La derogación del decreto-ley del 23 de junio de 1937 que privó a Guipúzcoa y a Vizcaya de sus últimas peculiaridades fiscales y administratívas es un acto simbólico con el que se quiere manifestar la voluntad de enmendar el grave yerro político y la dolorosa injusticia que se cometieron al arrebatar a ambas provincias, hace casi cuarenta años, el residuo de su foralidad en el campo del derecho público.Ahora bien: por el hecho de disponer que hasta que se acuerde lo procedente en cuanto al ordenamiento administrativo de dichas provincias, subsastirá en ellas la legalidad, común vigente para las demás, la medida no tiene sino un carácter formal cuya importancia no debe ser exagerada, pero tampoco minimizada.

El decreto-ley del año 37 impuso a Guipúzcoa y a Vizcaya el llamado «régimen común», y en esto consistía su originalidad. El del año 76 declara que subsiste en ellas ese «régimen común», y en esto estriba su falta de originalidad; pero contiene, además, una importante innovación consistente en que dicho régimen ha pasado a ser, para ambas provincias, meramente provisional y en que el establecimiento de un nuevo régimen definitivo no tendrá ya por qué ser materia de ley, o de decreto-ley, sino que podrá hacerse por simple decreto, siempre que no se viole la ley del 21 de julio de 1876, todavía vigente y a cuyo amparo fueron desmantelados los Fueros alaveses, guipuzcoanos y vizcaínos.

**Tarea a realizar:** Traduzca al inglés esta oración del texto sobre la derogación del decreto-ley de 1937: "El decreto-ley del año 37 impuso a Guipúzcoa y a Vizcaya el llamado «régimen común», y en esto consistía su originalidad."

**Datos proporcionados:**
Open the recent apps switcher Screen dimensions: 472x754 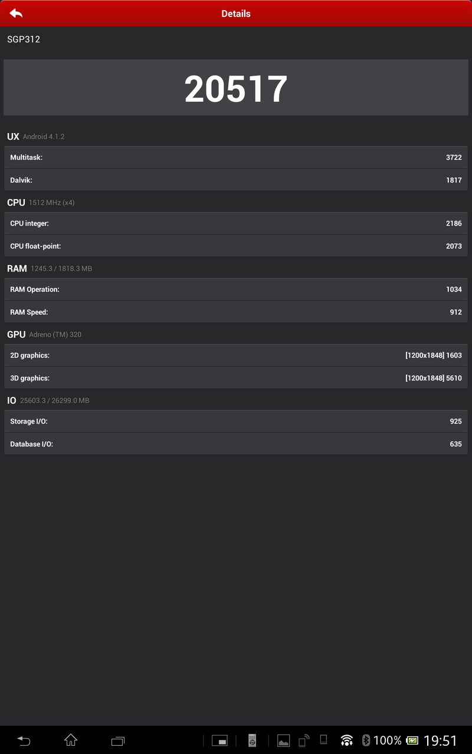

**En respuesta:** The decree-law of '37 imposed the so-called "common regime" on Guipúzcoa and Vizcaya, and therein lay its originality.